── Data supplied
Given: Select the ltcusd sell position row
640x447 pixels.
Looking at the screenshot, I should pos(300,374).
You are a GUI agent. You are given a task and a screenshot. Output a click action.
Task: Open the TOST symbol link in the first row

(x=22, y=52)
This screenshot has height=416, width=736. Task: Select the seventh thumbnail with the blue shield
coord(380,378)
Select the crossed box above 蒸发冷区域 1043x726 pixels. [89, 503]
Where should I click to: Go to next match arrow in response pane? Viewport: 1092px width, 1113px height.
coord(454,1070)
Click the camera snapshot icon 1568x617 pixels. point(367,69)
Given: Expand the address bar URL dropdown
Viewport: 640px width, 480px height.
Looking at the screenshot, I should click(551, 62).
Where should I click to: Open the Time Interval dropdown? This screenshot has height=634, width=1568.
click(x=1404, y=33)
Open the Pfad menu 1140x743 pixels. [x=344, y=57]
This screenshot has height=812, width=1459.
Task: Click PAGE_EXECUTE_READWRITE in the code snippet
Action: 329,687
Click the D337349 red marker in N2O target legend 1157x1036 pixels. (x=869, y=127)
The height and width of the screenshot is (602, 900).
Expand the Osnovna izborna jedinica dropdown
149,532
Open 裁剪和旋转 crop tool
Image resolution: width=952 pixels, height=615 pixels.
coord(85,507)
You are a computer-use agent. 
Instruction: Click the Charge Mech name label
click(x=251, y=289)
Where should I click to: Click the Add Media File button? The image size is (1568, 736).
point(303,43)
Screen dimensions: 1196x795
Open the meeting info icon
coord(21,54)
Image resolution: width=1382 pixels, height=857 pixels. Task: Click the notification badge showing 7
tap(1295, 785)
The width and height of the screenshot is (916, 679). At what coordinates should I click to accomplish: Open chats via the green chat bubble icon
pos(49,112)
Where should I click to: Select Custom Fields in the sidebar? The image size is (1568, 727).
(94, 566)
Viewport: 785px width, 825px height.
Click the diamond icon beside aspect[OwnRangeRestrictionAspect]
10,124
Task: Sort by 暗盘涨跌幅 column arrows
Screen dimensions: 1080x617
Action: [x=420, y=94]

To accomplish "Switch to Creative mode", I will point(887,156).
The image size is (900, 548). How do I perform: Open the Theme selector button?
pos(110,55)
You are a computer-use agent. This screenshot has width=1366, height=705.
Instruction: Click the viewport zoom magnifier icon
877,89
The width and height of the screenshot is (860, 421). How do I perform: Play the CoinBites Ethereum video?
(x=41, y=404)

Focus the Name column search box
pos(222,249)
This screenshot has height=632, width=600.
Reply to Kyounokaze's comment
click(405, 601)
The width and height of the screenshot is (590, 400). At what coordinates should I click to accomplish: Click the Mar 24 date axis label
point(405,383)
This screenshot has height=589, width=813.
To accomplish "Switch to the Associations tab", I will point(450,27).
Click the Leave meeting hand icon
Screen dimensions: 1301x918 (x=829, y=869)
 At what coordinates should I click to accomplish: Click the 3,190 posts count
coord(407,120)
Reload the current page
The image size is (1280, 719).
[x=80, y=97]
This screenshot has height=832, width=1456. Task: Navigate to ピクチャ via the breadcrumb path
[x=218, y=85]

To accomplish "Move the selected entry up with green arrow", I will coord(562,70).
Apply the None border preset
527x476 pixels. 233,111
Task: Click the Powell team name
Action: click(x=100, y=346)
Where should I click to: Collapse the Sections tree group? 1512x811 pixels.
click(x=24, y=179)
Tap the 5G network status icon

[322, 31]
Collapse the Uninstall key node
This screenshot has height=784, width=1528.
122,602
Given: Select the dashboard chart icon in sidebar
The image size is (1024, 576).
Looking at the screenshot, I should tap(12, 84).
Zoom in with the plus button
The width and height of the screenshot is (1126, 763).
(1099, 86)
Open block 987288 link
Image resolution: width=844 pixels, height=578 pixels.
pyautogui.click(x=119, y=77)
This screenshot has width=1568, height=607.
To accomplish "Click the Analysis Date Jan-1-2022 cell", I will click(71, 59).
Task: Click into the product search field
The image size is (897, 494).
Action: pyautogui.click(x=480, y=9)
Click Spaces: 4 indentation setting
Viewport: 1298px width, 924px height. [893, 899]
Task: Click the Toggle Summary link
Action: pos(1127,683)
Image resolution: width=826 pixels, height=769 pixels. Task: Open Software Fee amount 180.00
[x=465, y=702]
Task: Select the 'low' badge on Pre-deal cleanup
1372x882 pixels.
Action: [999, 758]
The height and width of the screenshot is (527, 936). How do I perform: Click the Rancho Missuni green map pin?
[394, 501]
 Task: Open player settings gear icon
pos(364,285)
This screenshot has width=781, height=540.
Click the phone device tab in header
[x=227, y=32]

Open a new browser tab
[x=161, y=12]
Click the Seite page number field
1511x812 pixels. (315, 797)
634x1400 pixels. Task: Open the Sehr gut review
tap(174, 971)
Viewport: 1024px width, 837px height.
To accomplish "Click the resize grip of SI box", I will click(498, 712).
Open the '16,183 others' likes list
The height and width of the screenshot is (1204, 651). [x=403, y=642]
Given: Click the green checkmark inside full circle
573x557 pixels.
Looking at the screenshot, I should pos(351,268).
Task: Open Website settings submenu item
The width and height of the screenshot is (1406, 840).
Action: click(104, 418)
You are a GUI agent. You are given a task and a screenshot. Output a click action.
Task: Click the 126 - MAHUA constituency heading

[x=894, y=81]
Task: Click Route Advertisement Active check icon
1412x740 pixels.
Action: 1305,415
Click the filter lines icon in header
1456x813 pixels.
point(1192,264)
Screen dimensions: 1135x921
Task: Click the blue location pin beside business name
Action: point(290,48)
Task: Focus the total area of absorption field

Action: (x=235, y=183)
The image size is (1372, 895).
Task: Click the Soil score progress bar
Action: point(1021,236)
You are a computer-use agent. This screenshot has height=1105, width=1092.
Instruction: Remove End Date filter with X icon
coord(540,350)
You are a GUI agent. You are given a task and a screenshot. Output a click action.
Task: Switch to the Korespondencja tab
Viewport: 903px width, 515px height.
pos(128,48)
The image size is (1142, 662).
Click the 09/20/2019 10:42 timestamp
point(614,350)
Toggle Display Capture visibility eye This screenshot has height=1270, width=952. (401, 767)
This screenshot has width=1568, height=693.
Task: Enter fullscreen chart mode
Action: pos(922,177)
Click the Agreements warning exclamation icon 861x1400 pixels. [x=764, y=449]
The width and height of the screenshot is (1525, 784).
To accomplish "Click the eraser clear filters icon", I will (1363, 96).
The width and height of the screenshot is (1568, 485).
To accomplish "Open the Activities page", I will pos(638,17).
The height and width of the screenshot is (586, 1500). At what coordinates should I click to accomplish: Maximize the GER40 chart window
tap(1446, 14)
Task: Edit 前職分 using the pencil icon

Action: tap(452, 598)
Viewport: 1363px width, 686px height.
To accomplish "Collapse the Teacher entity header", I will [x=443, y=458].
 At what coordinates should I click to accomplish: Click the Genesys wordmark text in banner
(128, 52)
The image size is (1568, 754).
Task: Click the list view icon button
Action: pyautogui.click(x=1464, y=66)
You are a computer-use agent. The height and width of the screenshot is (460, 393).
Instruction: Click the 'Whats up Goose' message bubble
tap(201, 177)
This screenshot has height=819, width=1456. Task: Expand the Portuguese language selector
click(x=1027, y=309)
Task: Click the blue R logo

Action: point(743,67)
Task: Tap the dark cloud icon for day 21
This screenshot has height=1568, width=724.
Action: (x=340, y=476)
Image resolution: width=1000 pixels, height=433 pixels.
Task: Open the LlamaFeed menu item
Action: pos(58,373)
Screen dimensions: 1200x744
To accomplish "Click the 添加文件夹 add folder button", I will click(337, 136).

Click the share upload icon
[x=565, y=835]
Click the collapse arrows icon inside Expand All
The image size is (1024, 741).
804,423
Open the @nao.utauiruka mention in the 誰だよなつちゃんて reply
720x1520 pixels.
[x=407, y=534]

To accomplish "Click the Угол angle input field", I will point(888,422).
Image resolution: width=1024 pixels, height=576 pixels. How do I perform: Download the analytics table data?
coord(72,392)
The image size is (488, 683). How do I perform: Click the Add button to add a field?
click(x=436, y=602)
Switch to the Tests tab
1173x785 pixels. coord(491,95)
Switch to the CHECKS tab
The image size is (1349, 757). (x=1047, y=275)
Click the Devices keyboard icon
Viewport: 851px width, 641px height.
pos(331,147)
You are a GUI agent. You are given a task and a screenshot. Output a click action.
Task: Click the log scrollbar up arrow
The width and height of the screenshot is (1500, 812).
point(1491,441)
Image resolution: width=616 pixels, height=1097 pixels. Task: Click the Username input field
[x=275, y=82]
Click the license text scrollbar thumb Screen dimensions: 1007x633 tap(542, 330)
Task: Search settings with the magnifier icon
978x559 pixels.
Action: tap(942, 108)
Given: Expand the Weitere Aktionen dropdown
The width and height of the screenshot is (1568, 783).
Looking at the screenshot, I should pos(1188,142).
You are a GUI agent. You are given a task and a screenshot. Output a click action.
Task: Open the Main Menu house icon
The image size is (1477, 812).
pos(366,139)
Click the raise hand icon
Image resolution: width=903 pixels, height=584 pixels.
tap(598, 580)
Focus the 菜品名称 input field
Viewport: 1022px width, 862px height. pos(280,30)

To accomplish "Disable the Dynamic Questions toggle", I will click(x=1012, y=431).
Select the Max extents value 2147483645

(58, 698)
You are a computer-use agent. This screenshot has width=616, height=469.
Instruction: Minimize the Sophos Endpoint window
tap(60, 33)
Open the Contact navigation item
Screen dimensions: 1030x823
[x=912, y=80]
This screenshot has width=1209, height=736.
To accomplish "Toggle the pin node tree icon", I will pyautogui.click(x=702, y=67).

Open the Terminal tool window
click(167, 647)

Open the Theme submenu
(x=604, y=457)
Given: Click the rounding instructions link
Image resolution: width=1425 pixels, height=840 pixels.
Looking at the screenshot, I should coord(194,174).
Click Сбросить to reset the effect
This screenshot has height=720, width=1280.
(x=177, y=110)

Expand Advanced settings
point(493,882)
────
• **Your assignment**: Copy whichever lines above contain the string "scrollbar".

• **Exercise solution**:
Task: Click the log scrollbar up arrow
Click the license text scrollbar thumb Screen dimensions: 1007x633 tap(542, 330)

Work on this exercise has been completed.